Wednesday, March 16, 2011
In time, part of the Woodlands estate became home to the University of Pennsylvania. Part became a cemetery, and today that cemetery, with its original home and stables, sits on the National Historic Landmark list. Thomas Eakins, the painter, is buried there. So is Silas Weir Mitchell, the physician-writer, and William Rush, the sculptor, and Rembrandt Peale, the artist, and Jessie Willcox Smith, the illustrator, and Paul Philippe Cret and Wilson Eyre, both architects. The man who founded Campbell Soup is here. So is Anthony Drexel, who, among other things, funded Drexel University and helped create America's first true suburban community, Wayne. And once the body of George W. Childs, a quiet hero in two of my books, lay in the Drexel family vault at Woodland, his goodness permeating.

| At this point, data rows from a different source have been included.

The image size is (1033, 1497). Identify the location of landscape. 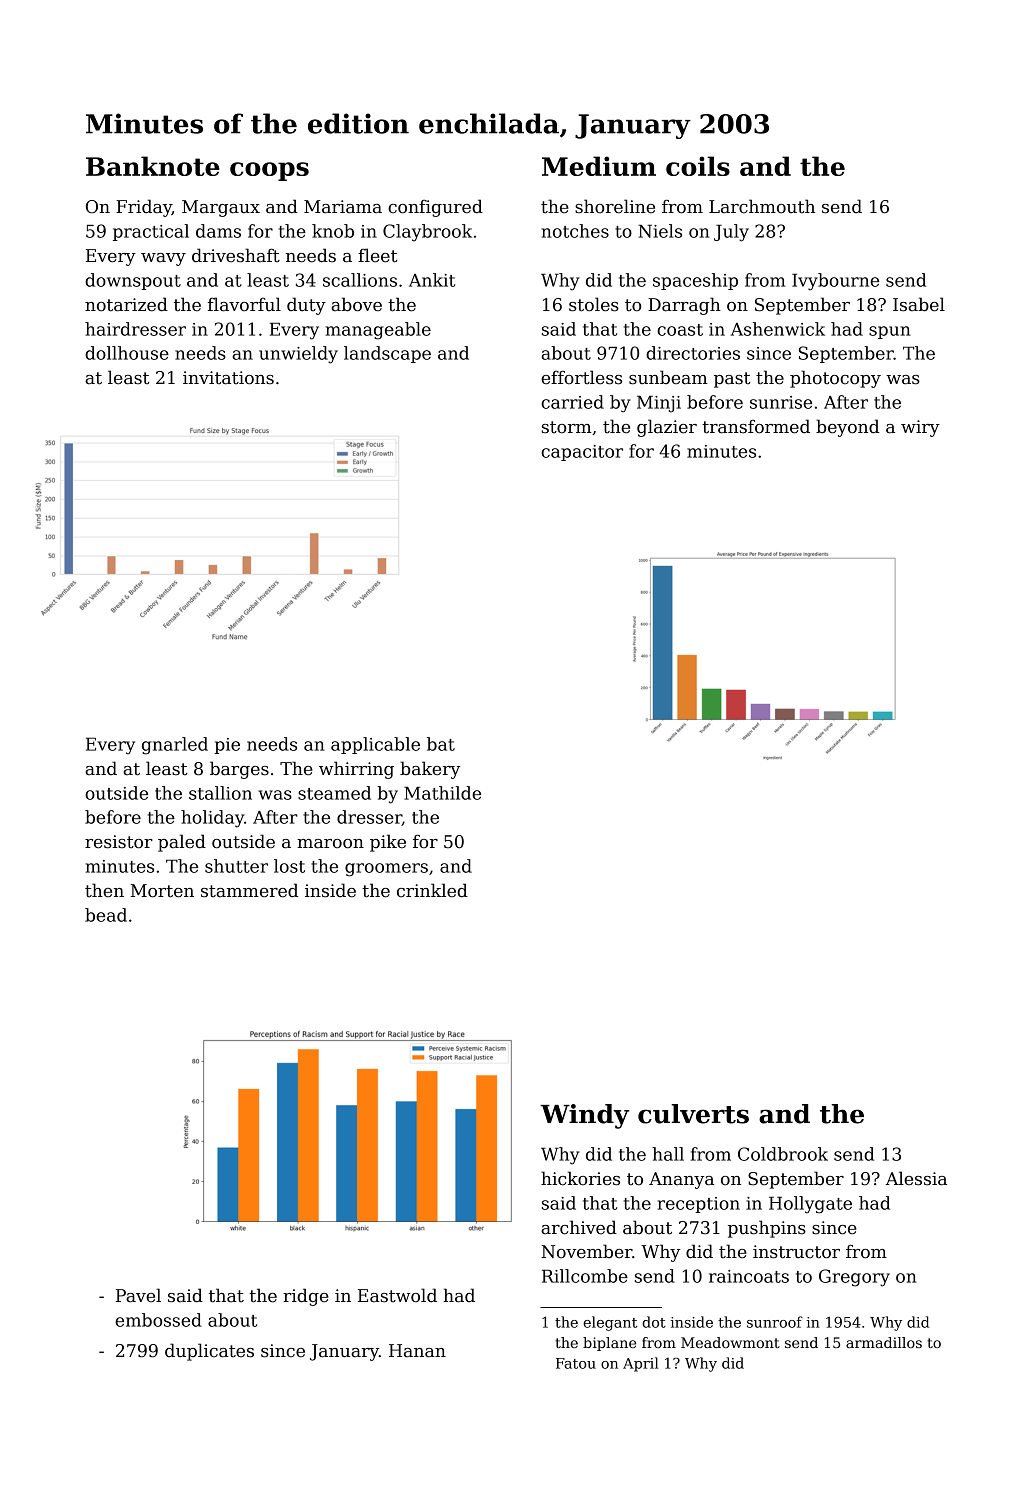
(387, 354).
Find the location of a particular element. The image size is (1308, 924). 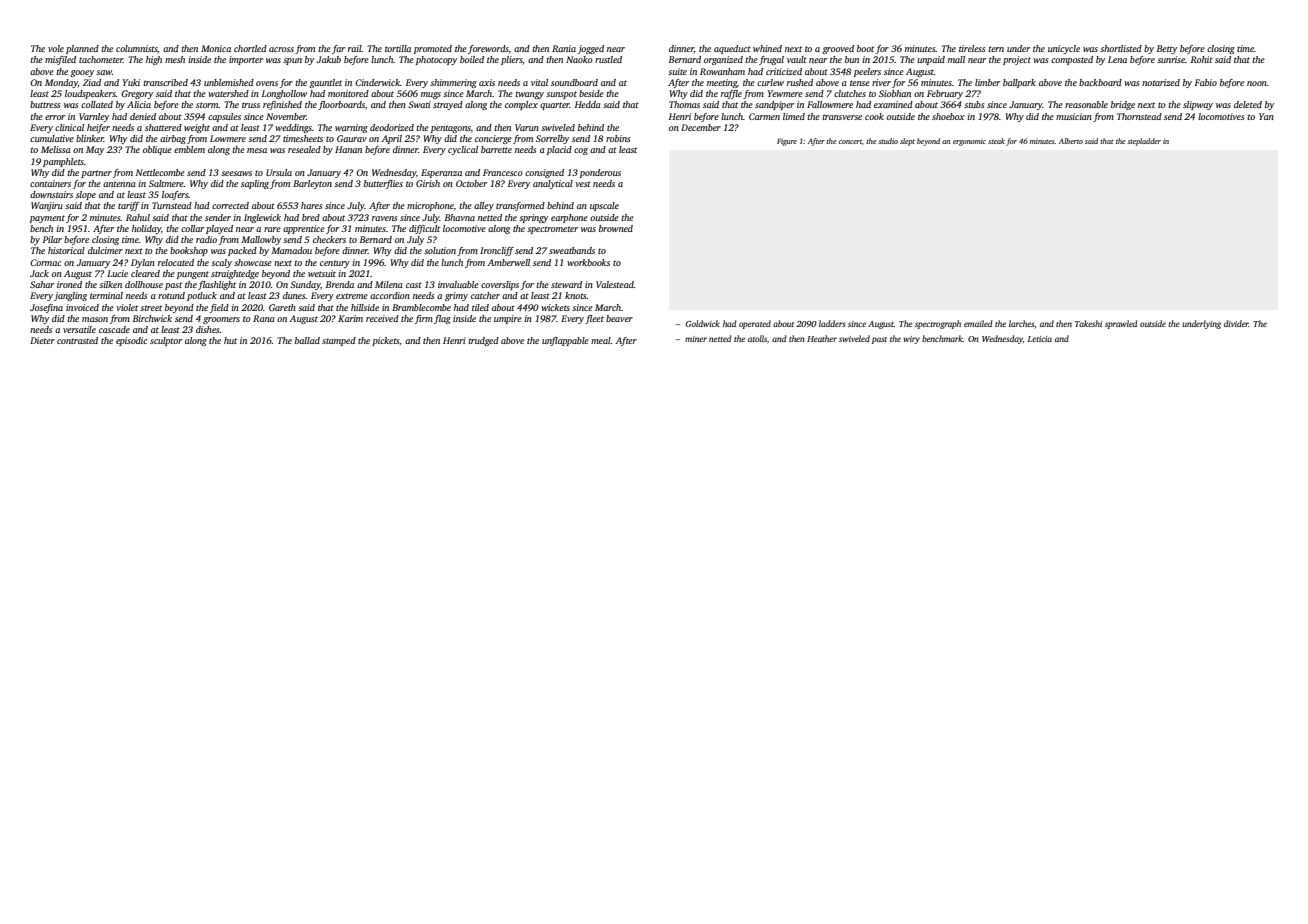

cyclical is located at coordinates (463, 150).
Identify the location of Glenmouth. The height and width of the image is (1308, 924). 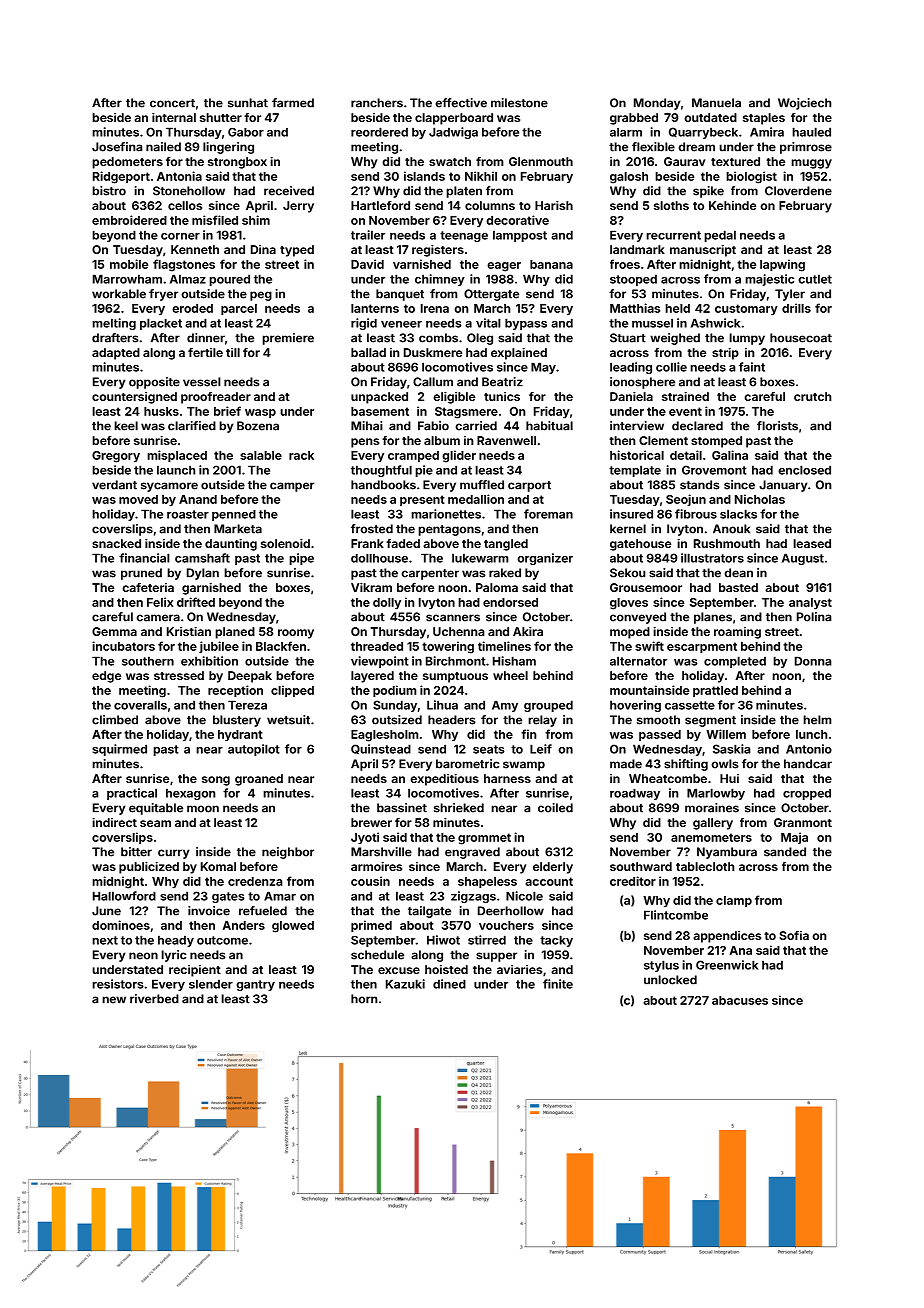
(541, 161).
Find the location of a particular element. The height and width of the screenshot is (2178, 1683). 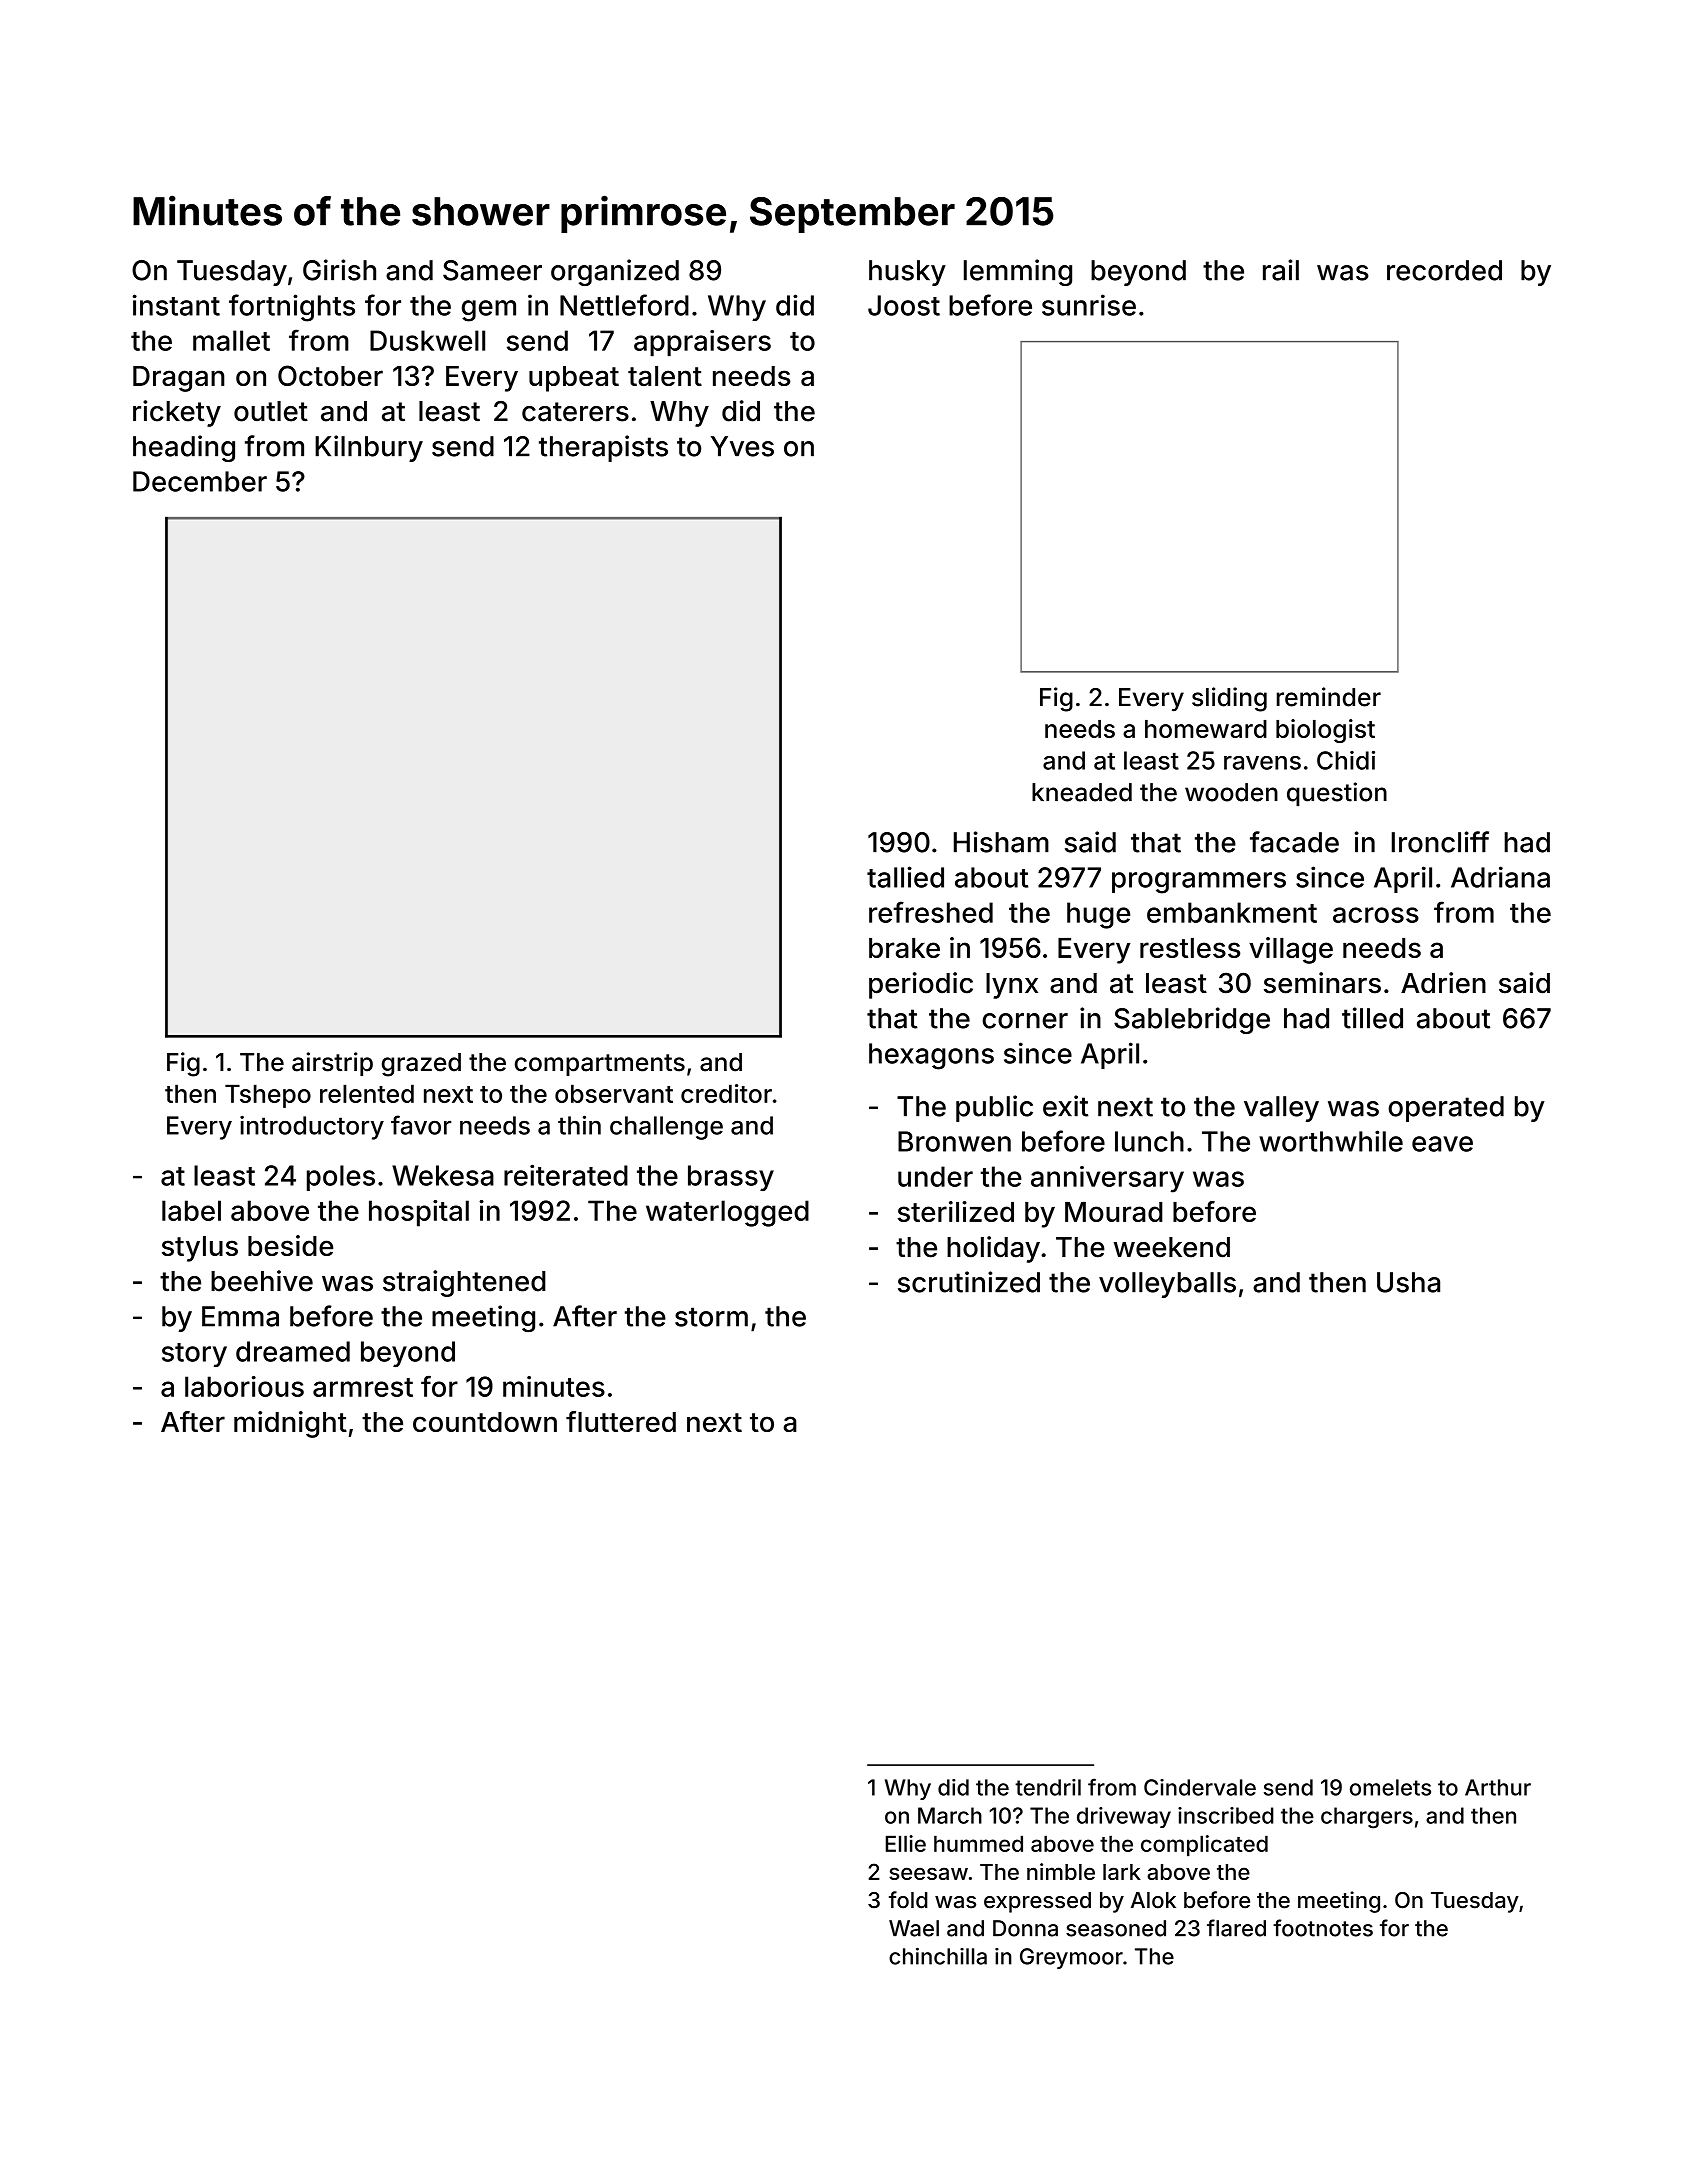

midnight is located at coordinates (290, 1424).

But I was the sole living soul on this gray day. I went deep, to the edge, to the western reach of the river. By the time I returned to campus my students were gathering for what would be a most intense, most extraordinary conversation. My job, I keep reminding them, reminding me, is to push them each as far as they can go. Because sometimes love looks like do not change a word. And sometimes it looks like, frame it newly, reimagine the tone. Hope is there, inside both conversations. Faith that these young writers are going far.